Brasília- Uma das propostas de reforma tributária do governo, se aprovada, poderá provocar uma ''revolução'' na distribuição da receita de ICMS entre os 5,5 mil municípios brasileiros. Trata-se de um artigo incluído de última hora no texto da emenda e que suprime da Constituição o atual critério de rateio entre as prefeituras, que privilegia a produção econômica de cada município, em detrimento de outros indicadores sociais e demográficos.
Na prática, a regra vigente garante a algumas cidades uma receita per capita até 129 vezes maior do que outras. É o caso, por exemplo, dos municípios de Paulínia e Francisco Morato, em São Paulo. O primeiro é sede de uma grande refinaria da Petrobras e recebeu no ano passado cerca de R$ 5.420,73 por habitante, enquanto Francisco Morato, uma cidade dormitório, ficou com apenas R$ 42,69 per capita.
Distorções como essa se repetem em todo o País. No Rio Grande do Sul, o município de Triunfo, onde existe um Pólo Petroquímico, recebe R$ 2.136,79 por habitante - 67 vezes mais do que os R$ 31,64 de Alvorada.

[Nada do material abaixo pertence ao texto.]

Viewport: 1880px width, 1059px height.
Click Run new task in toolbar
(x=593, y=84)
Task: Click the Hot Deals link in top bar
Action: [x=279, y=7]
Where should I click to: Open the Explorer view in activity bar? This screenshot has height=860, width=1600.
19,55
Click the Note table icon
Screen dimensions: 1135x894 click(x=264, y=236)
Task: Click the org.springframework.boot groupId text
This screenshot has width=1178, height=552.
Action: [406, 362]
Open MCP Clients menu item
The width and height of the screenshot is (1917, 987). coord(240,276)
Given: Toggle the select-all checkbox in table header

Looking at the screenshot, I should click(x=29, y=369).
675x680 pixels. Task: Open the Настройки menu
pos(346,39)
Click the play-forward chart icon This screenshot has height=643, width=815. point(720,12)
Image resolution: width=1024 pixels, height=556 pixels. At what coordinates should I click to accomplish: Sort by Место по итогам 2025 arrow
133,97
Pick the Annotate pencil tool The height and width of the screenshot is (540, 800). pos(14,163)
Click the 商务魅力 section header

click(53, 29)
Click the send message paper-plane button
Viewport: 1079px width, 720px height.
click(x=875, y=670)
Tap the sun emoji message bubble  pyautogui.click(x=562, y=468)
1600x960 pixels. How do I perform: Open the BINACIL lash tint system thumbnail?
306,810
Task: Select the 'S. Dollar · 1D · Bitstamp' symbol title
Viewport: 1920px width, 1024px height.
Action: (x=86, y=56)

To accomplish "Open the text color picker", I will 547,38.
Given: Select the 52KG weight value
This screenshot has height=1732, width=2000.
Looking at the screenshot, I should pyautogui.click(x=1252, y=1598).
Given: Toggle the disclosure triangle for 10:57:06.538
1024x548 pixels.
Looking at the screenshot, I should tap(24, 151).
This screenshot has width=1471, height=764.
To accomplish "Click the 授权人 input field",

Com 188 mil habitantes, Alvorada tem pouco mais de R$ 5,9 milhões por ano para investir em serviços públicos, enquanto Triunfo - com apenas 22 mil moradores - desfruta de R$ 48,3 milhões do ICMS. Com essa fartura, o ex-prefeito Bento Gonçalves dos Santos (PPB) já chegou a empregar 10% da população para se perpetuar no poder, mas foi condenado na Justiça e preso.